The book implicating psychological education offers an understanding of personal development, cognitive neuroscience of understanding one’s own thought process or metacognitive patterns leading to our stimulus to what we think.
Through his book, ‘Know Thyself’, Stephen Fleming demonstrates the crucial importance of developing self-awareness to cope up with crucial issues in life such as grave societal concerns and uncertainties, decisions making etc.
The readers can inculcate a better understanding of metacognitive processes that can be turned into advantage, to foster accurate and informed judgments. It can act as a guide to self-awareness amidst the growing technological advancement of artificial intelligence and other technological innovations involving neural networks that are quickly aligning with the process of how we think, speak, and act.

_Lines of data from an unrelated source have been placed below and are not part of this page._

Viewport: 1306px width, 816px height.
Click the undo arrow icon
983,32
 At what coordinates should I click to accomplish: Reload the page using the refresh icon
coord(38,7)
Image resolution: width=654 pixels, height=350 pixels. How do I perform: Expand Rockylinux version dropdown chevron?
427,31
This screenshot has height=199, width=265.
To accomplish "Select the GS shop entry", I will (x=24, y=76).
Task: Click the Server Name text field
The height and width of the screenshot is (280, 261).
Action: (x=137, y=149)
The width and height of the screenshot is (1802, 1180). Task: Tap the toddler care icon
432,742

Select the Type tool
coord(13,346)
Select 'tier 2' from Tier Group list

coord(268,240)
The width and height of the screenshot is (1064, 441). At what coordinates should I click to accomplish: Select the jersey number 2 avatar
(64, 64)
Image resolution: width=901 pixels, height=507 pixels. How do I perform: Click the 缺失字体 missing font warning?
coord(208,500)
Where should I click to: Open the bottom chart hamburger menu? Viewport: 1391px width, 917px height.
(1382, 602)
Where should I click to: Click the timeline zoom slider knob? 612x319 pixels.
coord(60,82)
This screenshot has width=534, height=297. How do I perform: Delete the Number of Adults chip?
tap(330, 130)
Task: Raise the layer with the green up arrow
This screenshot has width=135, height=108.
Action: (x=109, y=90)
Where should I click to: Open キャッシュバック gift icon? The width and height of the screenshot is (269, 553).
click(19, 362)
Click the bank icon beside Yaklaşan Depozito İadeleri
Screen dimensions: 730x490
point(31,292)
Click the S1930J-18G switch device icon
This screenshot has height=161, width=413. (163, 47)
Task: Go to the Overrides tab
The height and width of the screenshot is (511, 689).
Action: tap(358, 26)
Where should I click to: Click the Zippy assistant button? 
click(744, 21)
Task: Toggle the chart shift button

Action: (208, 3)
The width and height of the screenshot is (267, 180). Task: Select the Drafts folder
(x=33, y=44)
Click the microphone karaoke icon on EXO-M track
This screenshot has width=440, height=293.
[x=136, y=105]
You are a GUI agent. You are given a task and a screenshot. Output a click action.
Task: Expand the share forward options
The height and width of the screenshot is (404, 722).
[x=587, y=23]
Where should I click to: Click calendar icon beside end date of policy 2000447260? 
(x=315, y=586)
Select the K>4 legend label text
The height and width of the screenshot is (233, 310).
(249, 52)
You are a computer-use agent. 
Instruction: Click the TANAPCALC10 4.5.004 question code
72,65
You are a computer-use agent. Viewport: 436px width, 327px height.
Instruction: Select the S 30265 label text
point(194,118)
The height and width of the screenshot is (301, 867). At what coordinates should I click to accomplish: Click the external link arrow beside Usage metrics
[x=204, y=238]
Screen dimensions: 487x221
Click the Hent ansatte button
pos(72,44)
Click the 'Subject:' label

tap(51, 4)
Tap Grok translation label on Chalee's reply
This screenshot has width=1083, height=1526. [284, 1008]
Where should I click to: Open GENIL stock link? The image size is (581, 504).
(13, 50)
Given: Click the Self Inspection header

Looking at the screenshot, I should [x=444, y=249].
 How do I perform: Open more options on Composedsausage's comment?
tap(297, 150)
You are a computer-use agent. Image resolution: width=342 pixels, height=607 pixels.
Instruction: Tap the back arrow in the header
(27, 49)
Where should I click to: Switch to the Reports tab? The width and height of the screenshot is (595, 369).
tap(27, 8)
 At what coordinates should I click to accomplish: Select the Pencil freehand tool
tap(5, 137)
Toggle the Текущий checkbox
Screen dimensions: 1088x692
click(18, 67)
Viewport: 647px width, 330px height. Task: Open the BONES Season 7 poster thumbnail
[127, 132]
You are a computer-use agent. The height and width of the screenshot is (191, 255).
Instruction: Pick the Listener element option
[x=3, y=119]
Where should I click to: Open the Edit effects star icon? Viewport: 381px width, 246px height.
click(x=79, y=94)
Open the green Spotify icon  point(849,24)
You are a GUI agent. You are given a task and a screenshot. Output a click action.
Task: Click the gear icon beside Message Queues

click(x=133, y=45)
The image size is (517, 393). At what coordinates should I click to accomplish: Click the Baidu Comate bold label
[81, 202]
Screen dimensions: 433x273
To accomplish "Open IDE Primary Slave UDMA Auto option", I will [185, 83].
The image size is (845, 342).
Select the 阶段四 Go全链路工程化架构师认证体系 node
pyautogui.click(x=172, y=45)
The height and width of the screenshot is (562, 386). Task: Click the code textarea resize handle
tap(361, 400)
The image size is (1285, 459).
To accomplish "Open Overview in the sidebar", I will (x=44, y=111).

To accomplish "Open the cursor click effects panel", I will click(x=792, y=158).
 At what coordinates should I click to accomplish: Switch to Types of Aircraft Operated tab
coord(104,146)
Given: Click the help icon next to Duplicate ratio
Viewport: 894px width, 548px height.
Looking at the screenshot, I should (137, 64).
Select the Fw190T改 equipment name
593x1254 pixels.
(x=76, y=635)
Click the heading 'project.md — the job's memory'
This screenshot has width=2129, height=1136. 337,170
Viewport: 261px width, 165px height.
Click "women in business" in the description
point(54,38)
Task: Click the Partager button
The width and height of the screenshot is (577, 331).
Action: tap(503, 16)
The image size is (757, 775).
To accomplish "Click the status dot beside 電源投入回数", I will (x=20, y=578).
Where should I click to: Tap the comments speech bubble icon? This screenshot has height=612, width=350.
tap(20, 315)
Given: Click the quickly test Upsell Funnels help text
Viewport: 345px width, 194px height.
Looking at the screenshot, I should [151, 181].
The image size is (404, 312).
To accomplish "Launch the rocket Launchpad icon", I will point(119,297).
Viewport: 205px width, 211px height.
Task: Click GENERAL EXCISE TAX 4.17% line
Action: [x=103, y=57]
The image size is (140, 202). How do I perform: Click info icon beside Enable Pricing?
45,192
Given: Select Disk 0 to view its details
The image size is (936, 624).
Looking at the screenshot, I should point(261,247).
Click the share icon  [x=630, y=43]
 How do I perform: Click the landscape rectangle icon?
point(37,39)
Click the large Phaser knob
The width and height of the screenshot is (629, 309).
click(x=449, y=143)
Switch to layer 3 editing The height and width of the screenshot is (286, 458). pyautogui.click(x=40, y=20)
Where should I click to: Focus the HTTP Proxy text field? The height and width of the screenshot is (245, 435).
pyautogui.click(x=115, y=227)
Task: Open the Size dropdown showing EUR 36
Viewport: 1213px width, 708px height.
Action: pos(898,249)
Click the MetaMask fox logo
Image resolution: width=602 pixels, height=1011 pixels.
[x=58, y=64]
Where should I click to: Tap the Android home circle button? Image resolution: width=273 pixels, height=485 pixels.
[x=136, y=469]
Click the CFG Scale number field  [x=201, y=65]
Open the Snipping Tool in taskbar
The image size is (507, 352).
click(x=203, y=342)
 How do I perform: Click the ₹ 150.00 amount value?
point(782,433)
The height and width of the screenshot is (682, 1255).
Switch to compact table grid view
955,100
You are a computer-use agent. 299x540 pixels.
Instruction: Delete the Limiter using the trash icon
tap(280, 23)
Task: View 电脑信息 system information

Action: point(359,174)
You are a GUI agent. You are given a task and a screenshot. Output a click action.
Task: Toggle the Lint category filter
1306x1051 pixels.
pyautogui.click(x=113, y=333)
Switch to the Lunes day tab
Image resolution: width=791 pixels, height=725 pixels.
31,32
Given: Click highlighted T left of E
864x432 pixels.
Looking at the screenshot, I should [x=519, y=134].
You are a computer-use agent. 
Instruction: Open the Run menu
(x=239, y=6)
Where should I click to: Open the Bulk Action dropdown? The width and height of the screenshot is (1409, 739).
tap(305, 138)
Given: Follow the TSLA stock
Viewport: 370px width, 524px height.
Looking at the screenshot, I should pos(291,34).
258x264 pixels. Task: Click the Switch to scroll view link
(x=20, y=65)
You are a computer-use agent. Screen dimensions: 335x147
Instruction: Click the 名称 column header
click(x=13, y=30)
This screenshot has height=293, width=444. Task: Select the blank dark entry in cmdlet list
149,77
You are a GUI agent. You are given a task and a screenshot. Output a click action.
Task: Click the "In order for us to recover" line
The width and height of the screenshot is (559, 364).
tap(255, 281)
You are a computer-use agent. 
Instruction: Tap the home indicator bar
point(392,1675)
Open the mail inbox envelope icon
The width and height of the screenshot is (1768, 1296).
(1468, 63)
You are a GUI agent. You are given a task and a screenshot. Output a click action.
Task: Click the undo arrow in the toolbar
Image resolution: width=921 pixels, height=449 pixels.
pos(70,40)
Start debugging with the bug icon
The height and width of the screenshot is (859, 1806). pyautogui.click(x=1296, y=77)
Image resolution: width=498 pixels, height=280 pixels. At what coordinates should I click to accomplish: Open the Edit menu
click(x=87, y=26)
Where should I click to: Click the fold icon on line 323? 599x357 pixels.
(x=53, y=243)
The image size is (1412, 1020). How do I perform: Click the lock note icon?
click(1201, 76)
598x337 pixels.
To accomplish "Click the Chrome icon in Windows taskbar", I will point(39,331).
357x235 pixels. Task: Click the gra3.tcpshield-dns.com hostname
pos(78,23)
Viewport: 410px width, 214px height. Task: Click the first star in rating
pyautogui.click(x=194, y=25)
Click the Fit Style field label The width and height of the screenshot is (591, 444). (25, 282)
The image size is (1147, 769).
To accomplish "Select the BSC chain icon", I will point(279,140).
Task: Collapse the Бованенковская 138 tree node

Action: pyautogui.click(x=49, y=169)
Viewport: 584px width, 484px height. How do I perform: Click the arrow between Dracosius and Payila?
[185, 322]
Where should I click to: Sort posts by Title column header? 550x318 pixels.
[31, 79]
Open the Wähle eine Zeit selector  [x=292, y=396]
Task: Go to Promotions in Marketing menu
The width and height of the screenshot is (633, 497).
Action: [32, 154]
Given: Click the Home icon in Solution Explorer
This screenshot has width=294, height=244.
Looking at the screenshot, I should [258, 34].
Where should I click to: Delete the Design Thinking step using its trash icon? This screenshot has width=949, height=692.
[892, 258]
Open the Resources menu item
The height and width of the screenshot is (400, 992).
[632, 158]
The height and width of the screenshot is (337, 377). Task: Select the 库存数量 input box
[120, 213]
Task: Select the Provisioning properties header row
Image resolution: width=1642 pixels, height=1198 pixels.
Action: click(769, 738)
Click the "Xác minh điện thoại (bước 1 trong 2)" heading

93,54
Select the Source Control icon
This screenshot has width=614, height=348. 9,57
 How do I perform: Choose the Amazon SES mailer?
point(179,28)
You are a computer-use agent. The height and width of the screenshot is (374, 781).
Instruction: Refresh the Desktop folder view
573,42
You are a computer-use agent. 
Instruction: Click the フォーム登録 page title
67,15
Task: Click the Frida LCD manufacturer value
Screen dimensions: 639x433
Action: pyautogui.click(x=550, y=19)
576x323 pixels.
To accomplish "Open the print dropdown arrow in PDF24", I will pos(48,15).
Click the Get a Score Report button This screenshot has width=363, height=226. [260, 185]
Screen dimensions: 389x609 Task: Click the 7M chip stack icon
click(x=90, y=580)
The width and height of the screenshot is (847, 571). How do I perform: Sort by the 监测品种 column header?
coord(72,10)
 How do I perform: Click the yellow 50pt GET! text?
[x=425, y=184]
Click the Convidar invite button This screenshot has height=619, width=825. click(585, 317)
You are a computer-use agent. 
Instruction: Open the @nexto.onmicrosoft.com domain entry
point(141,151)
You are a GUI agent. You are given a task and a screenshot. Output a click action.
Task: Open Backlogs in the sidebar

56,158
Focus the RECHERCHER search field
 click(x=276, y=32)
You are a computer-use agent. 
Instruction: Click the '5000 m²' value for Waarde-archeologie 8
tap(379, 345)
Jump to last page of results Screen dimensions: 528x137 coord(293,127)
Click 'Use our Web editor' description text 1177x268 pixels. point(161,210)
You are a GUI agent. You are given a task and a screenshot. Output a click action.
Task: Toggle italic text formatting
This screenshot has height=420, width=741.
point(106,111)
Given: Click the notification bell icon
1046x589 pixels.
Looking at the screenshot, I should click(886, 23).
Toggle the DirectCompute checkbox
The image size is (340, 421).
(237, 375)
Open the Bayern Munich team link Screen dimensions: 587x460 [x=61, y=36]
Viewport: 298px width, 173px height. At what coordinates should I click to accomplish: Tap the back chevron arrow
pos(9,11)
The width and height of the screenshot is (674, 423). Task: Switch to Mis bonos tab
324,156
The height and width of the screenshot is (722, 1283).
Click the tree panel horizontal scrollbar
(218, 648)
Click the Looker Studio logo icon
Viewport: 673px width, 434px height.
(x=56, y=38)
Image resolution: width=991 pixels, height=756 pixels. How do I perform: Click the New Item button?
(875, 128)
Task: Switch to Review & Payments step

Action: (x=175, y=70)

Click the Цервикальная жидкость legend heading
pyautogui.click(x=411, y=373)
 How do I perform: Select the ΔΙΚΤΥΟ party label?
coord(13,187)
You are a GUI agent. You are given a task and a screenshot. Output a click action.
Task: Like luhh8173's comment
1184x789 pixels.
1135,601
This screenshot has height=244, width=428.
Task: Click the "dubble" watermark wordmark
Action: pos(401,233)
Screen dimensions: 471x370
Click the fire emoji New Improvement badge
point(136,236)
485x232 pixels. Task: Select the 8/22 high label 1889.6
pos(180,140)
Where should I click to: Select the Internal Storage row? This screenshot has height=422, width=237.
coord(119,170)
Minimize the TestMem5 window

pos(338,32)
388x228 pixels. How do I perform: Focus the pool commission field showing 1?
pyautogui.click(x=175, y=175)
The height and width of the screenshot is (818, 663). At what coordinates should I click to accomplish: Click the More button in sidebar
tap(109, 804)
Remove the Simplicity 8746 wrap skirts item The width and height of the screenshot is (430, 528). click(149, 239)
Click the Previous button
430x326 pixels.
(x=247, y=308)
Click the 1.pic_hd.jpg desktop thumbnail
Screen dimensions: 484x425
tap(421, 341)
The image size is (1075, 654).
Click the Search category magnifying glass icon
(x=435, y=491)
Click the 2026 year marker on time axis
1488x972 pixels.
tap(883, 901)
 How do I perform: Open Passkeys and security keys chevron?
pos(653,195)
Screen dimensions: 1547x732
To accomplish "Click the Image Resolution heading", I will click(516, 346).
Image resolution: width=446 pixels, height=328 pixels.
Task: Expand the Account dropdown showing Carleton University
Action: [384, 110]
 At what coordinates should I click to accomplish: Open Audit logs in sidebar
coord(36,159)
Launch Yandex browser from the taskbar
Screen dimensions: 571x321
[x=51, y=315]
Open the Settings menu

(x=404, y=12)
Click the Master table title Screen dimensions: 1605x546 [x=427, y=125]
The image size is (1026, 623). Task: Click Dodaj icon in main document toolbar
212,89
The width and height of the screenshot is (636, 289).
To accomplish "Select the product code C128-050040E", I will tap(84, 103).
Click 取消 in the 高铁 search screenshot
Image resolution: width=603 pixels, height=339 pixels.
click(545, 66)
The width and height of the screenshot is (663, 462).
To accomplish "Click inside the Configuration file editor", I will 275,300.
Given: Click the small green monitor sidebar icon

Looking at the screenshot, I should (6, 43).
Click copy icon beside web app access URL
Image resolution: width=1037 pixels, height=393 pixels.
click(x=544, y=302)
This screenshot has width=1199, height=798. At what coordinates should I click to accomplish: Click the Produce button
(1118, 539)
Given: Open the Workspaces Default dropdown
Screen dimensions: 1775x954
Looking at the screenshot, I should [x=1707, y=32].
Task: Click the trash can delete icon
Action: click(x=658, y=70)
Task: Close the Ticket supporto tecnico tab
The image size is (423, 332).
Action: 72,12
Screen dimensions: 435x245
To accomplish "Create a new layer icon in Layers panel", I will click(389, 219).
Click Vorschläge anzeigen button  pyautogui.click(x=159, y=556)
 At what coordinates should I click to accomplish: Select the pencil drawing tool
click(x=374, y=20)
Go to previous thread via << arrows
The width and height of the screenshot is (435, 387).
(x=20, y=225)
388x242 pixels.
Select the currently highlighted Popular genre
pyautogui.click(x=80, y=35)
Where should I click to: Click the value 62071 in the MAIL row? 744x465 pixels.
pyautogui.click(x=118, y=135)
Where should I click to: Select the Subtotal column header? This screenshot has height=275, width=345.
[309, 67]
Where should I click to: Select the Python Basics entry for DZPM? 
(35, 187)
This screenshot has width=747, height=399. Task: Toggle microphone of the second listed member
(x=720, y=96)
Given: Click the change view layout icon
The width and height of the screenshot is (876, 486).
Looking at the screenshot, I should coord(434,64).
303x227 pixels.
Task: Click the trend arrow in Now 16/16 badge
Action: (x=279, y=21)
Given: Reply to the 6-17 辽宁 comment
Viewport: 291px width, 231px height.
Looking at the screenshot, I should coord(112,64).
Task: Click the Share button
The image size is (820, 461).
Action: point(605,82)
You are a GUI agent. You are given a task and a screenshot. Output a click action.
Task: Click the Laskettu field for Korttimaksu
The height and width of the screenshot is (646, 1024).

In the present day world, amidst the plethora of technology, there still exists one crucial quality that sets humans apart from machines which is the capacity for self-awareness.
In this book ‘Know Thyself’ cognitive neuroscientist Stephen M. Fleming brings up the basic principles of metacognition, a thought process involving self awareness.
The book supports the genres of psychology, personal development, cognitive neuroscience and neuropsychology, artificial intelligence and semantics, education psychology,computer science,biology, self help and philosophy.
The book acts as a guide to the reader in understanding how metacognitive processes can help us think better, make sharper decisions, and avoid critical errors.
The author takes the readers on a journey into what it means to be a being that knows itself, and, as a consequence, can contemplate the self inside others.
In the contemporary world of exceptional technological resonance, this capacity for self-awareness is a field of neuroscientific study in its own right, the field of metacognition.
Understanding metacognitive processes can act as a pathway to guide a person towards better thinking, right decision making, and avoiding critical fuss.
The book portrays the science of self-awareness as the metacognition, or the ability to think about our own thinking involving fragile, wonderful and peculiar features of the human mind.